• Task statement
When you come to a picture, pass over it, and set down the entries below exactly.

◆ ◆ ◆

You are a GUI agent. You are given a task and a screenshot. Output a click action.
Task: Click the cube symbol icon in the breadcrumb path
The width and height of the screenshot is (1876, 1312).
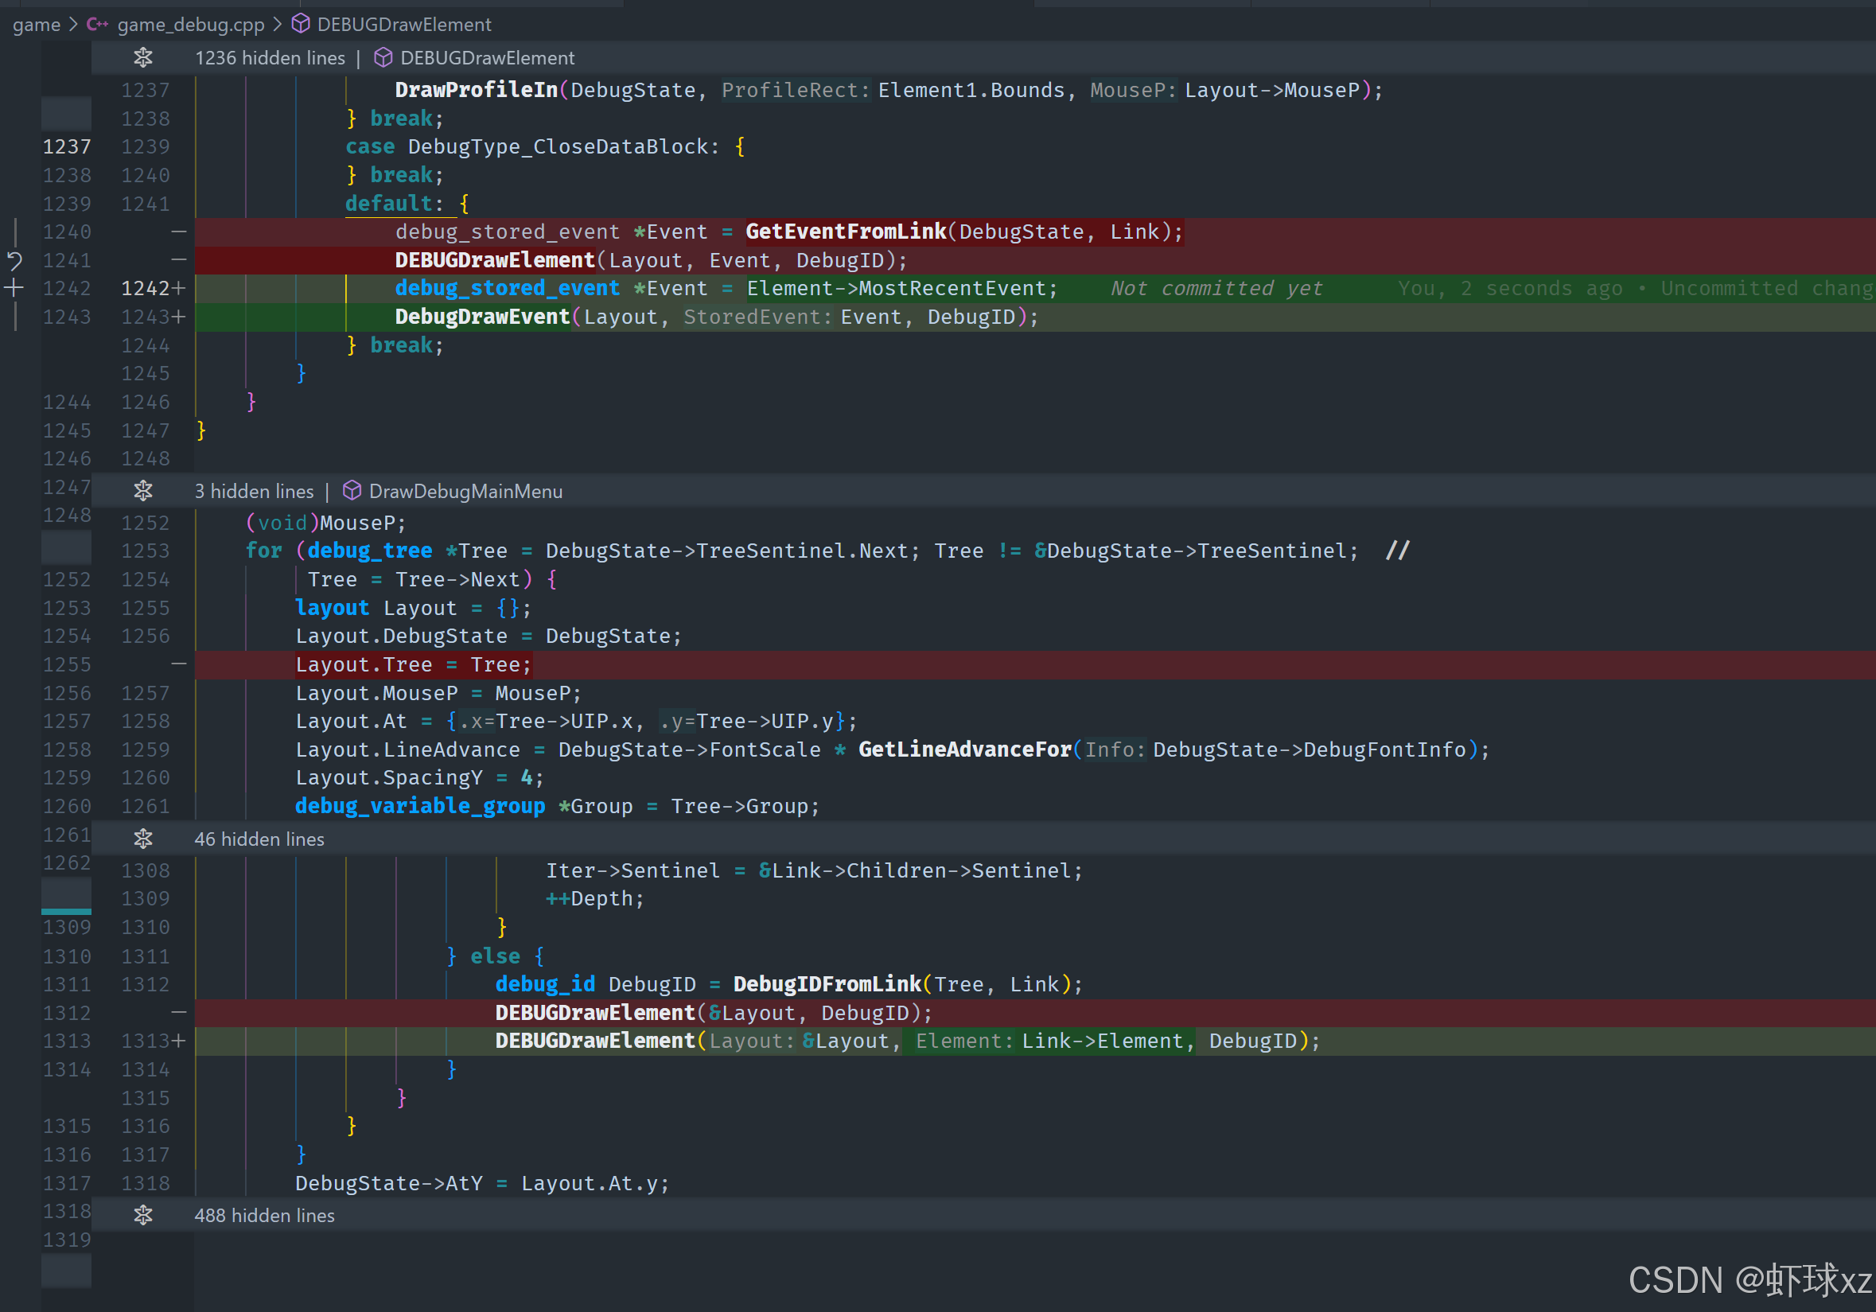tap(301, 25)
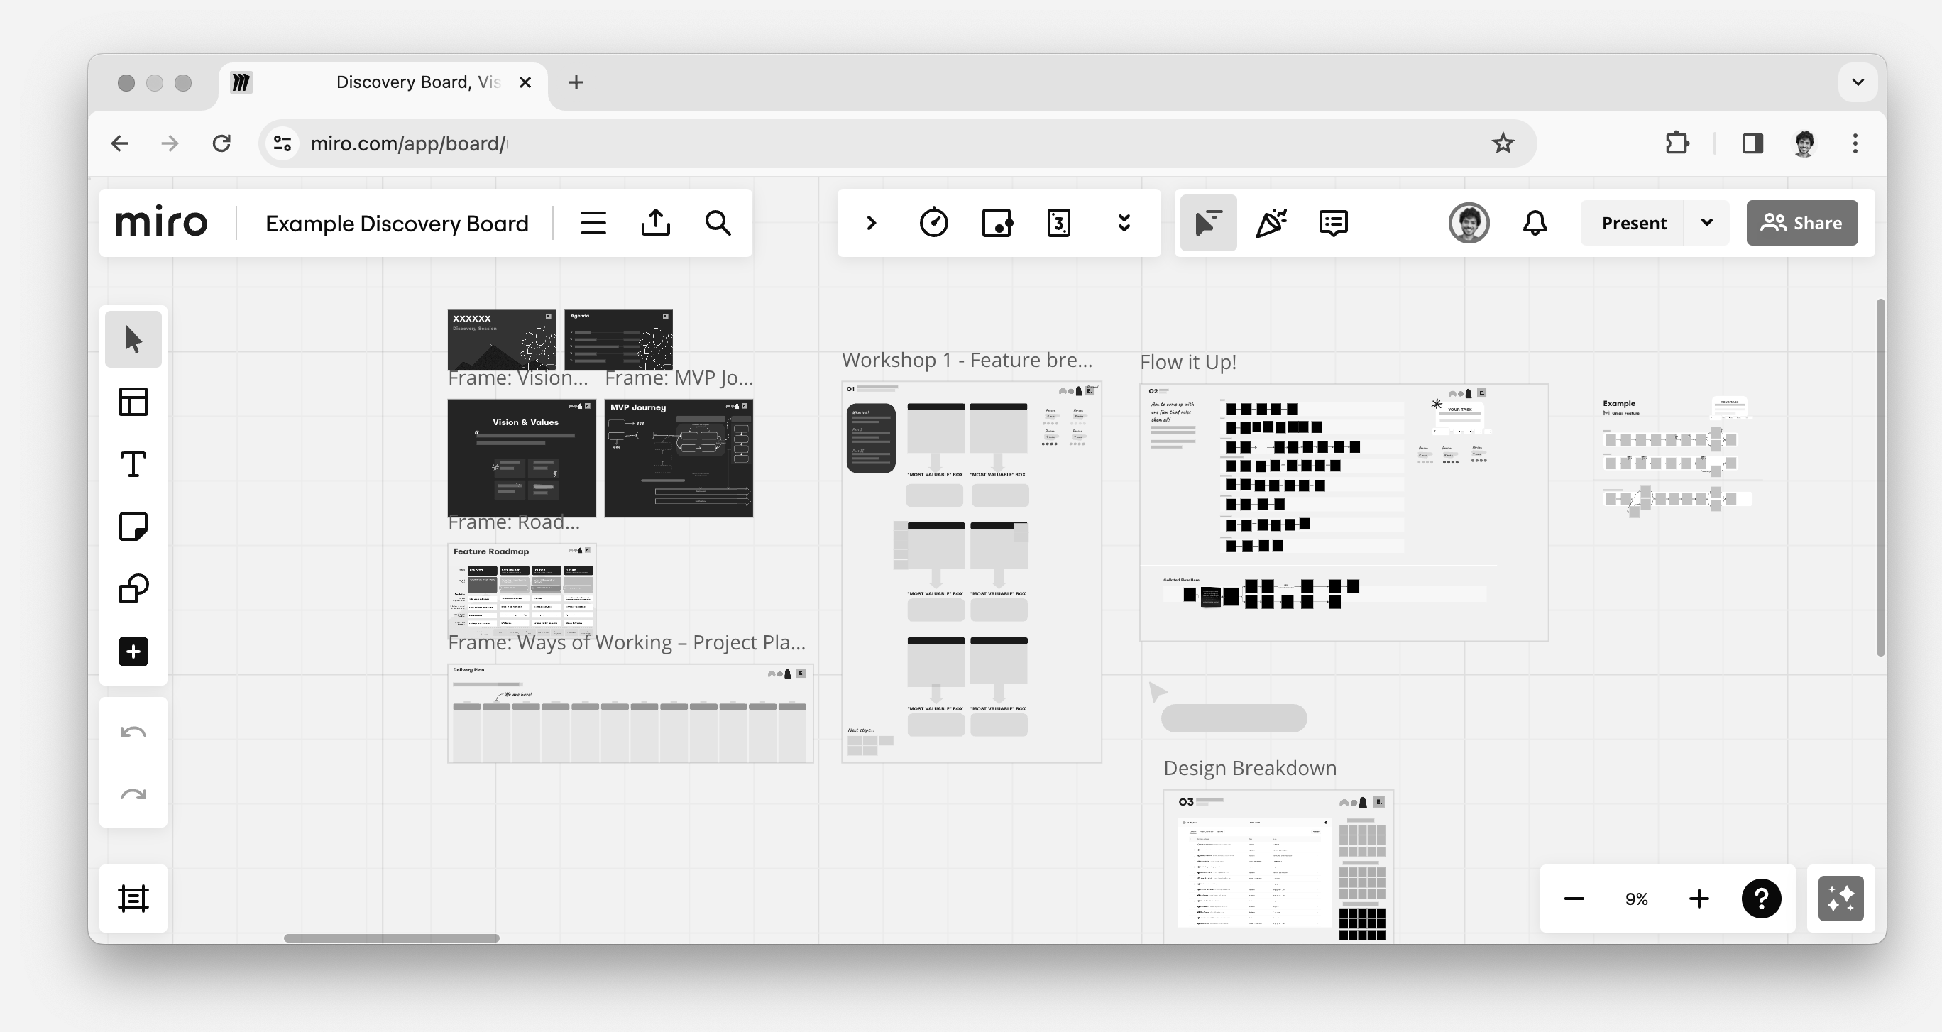Open the Comments panel
1942x1032 pixels.
pos(1332,222)
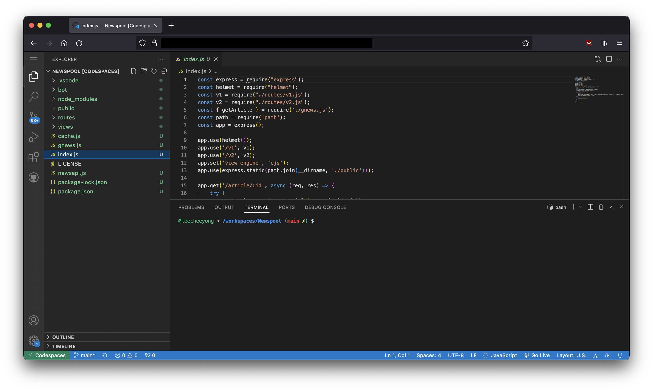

◆ ◆ ◆

• Written solution
You are a GUI agent. You are given a task and a screenshot. Output a click action.
Task: Click the cube symbol icon in the breadcrumb path
The width and height of the screenshot is (1876, 1312).
tap(301, 25)
Open the Comments panel
1942x1032 pixels.
pos(1332,222)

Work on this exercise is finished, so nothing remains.